[Start of section]
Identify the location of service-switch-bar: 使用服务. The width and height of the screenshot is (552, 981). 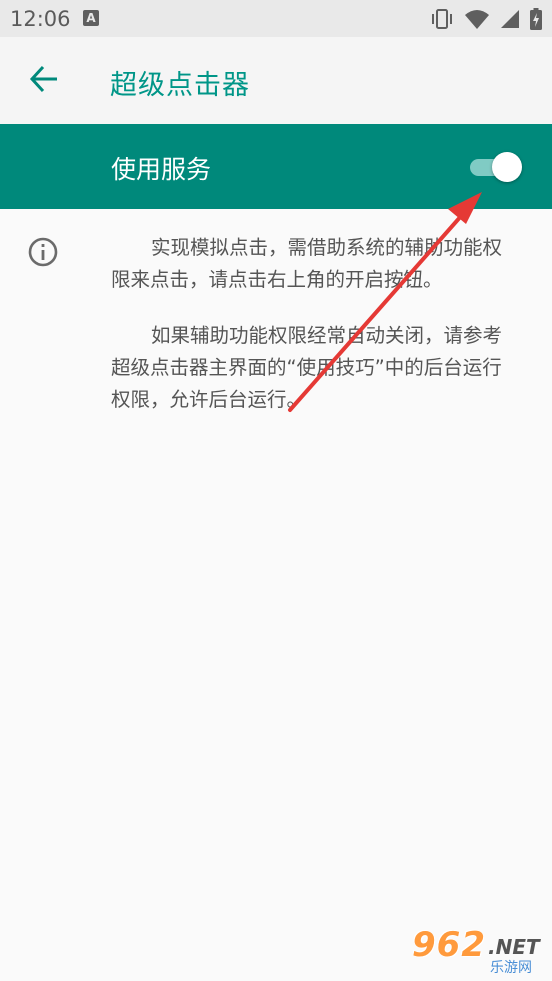
(276, 166).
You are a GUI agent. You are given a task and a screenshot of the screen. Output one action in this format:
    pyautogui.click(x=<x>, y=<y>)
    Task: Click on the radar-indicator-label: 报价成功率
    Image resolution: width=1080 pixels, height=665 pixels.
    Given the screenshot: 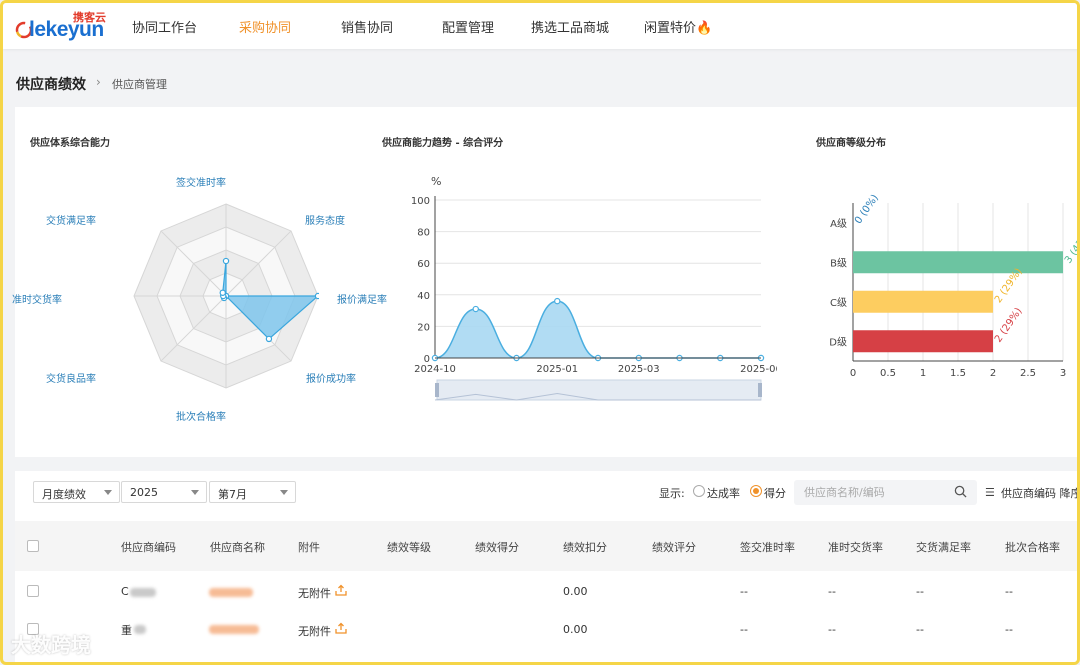 What is the action you would take?
    pyautogui.click(x=331, y=380)
    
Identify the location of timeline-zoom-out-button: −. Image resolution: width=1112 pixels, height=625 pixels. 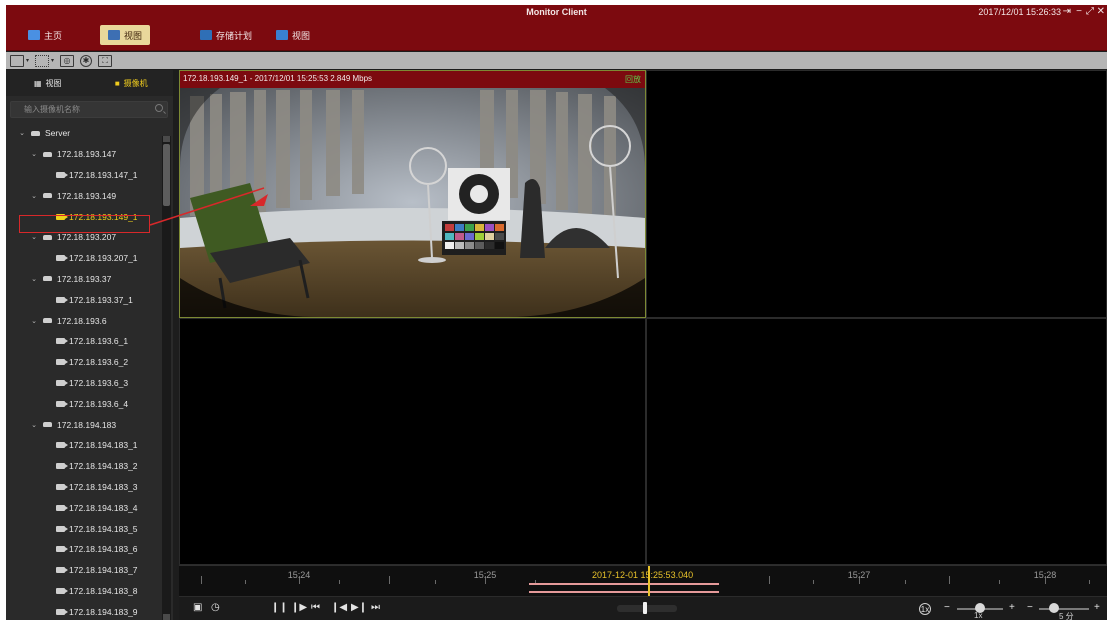
(1030, 608).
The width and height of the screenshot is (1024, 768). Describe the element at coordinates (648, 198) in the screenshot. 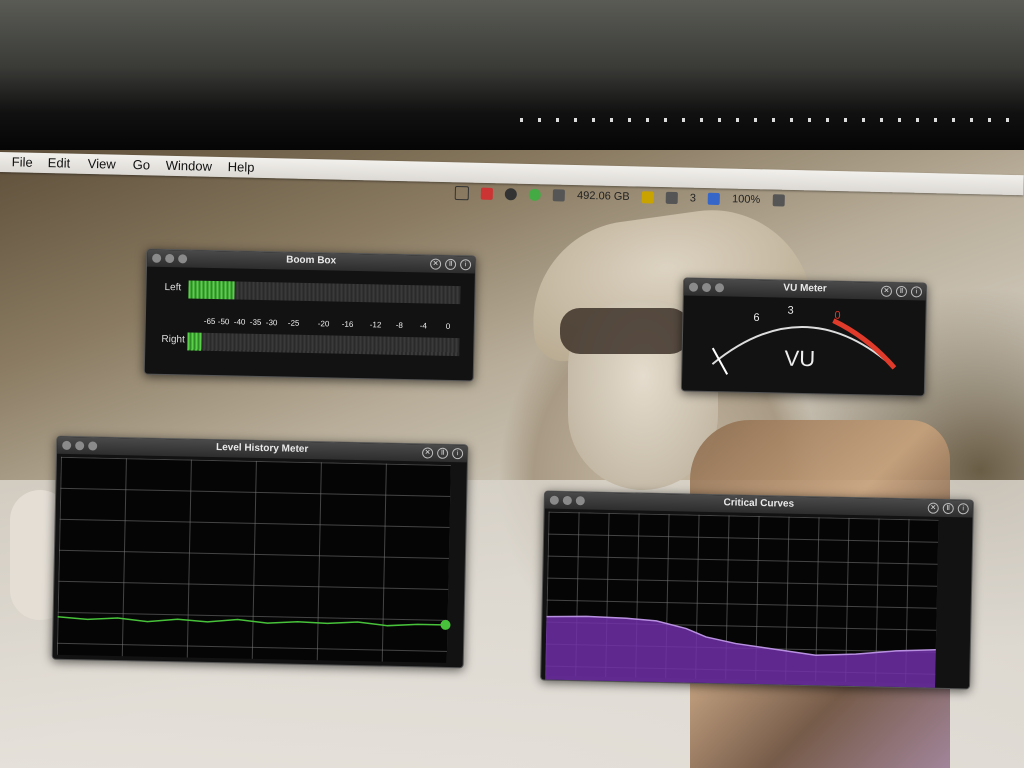

I see `radiation-icon` at that location.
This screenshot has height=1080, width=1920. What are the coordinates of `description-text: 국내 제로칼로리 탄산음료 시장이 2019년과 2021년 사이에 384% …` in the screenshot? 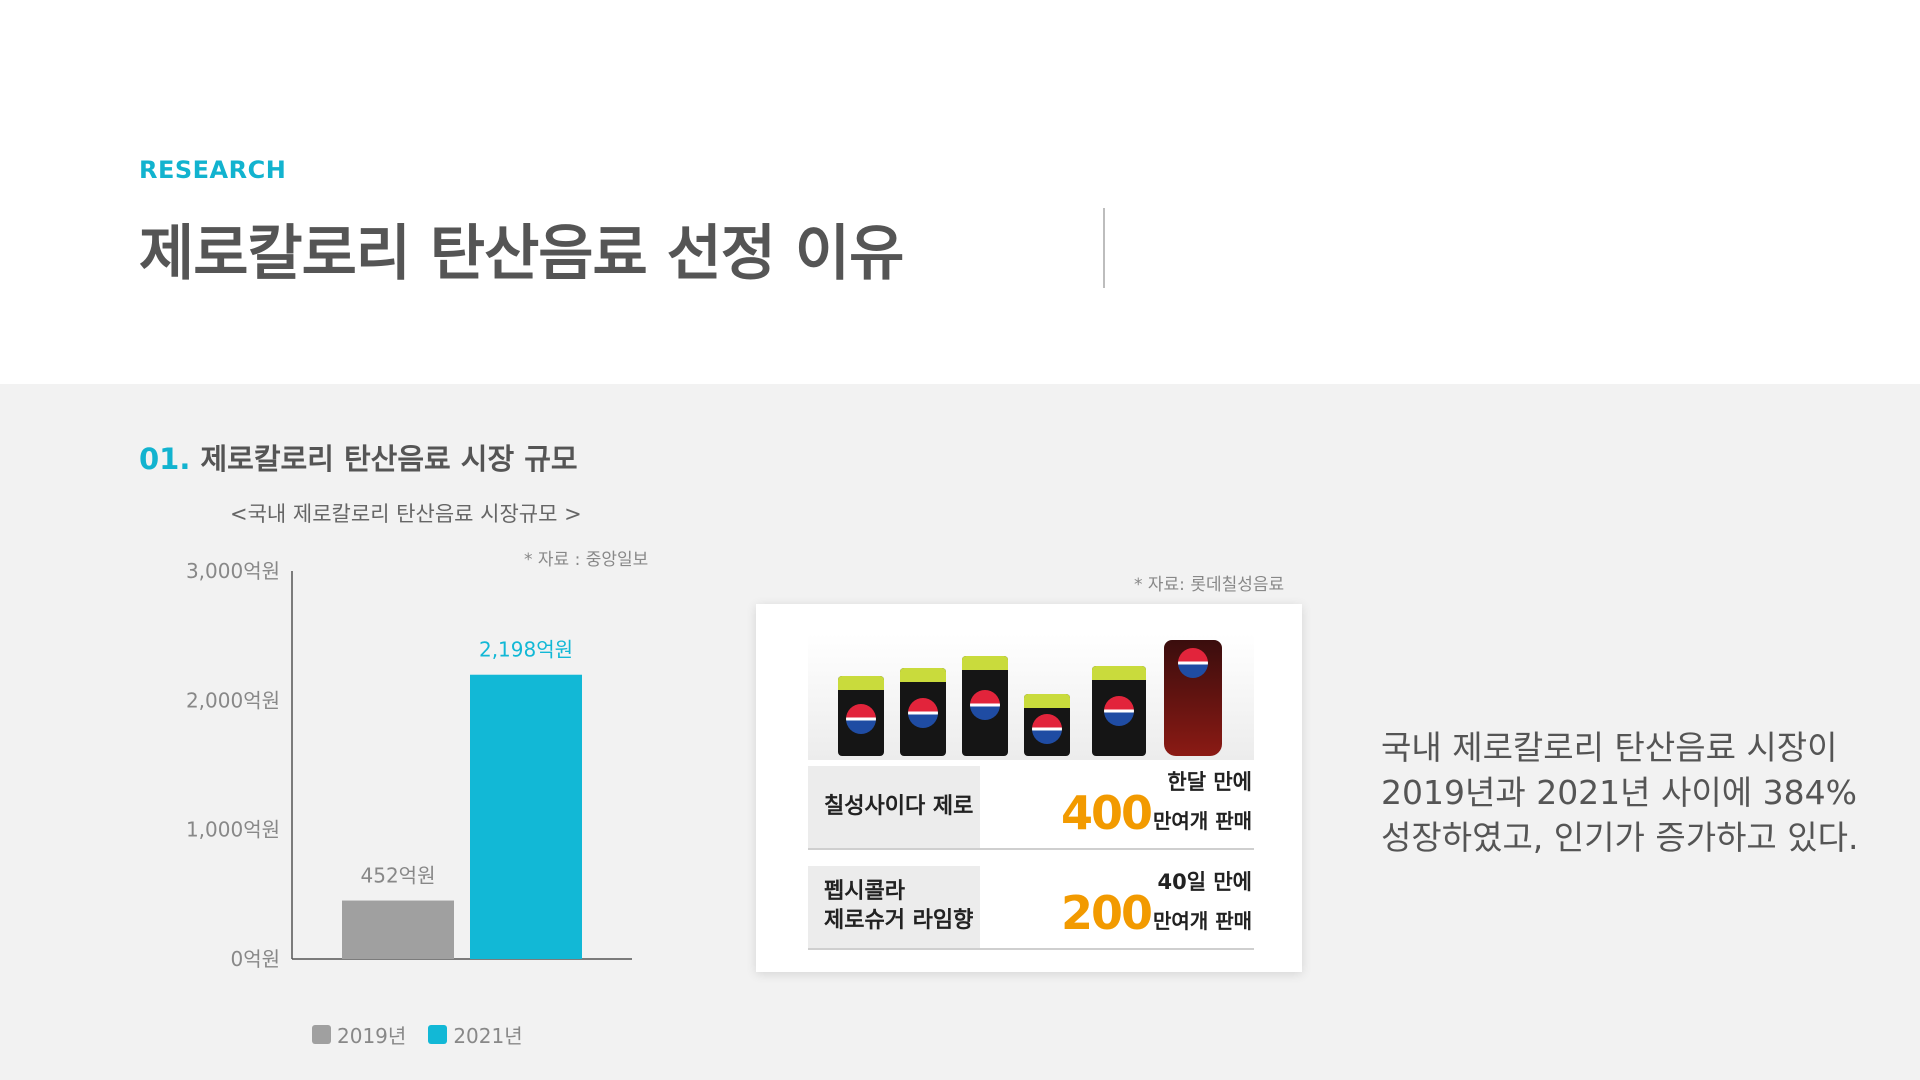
[End of section]
- [WHAT NEEDS TO BE DONE]
Turn the entries above, from the line containing "The width and height of the screenshot is (1024, 768)." through the last line of the entries, into a numbered list. Leave out blank lines and the pictures.

- [TASK RESPONSE]
1. The width and height of the screenshot is (1024, 768). Describe the element at coordinates (648, 198) in the screenshot. 
2. I see `radiation-icon` at that location.
3. This screenshot has height=1080, width=1920. What are the coordinates of `description-text: 국내 제로칼로리 탄산음료 시장이 2019년과 2021년 사이에 384% …` in the screenshot? 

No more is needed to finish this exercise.